Kur'an-ı Kerîm’de kötülüklerimizin karşılığının dengi bir
ceza olduğu belirtilir. Buna mukabil iyiliklerimizin karşılığının en az on
sevap olduğu, dilerse Rabbimiz lütfu ile artıracağı ve hatta yedi yüz katı bile
olacağı anlatılır.
Bire on tarım ile geçinenlerin yüzünü güldürecek bir verim.

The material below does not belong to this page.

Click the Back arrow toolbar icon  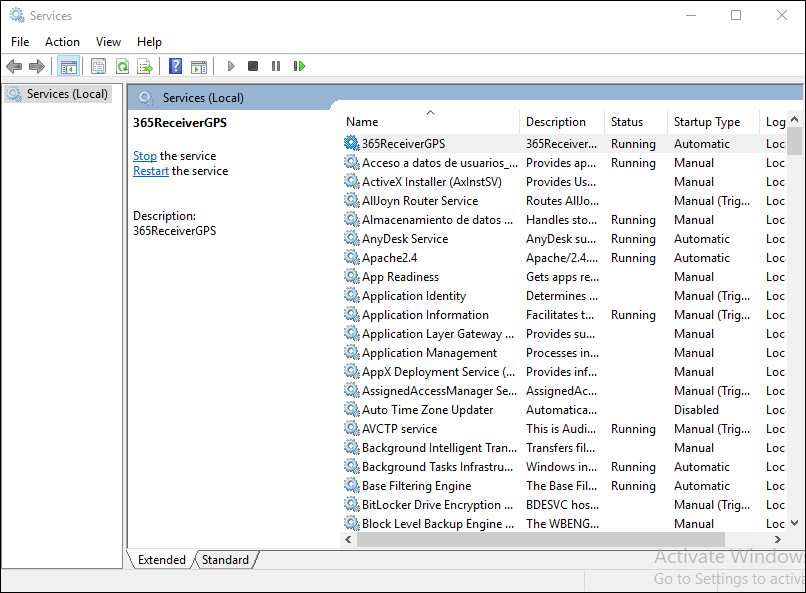pyautogui.click(x=14, y=66)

Bire yedi yüz ise hayal değil gerçek.
Ama nasıl? Bir gerçekliği olan salih bir iş ile. Şöyle ki: Sen çok
değerli bir tohum ekersin. Tohum içinde tahıllara gebedir. Ortamını bulduğu
zaman –ki onu sen oluşturacaksın, Allah’ım bu işleri sen hallediver demeyeceksin-
o gebe tohum yedi başak bitirecek. Her bir başak ise tahıla duracak ve yüzer
tane tahıl verecek. Toplam da yedi yüz tahıl olacak. İmdi bir tohumdan elimizde her biri yedi yüz
tahıl bitirecek yedi yüz tohumumuz oldu. Ve bu katlanarak gidecek. İşte birin yedi
yüz ve katları sevap vermesi böyle olur.
Akıllı bir insan bu hesabı kabul eder.
Ama öyle değil de tohum ekmez ve sevap beklerse, hele beklediği
sevap da hesaba kitaba sığmazsa işte onu akıl kabul etmez. Akıl ise Allah’ın
insanlara bağışladığı ilk hâdî yani yol gösterici, ölçücü biçici.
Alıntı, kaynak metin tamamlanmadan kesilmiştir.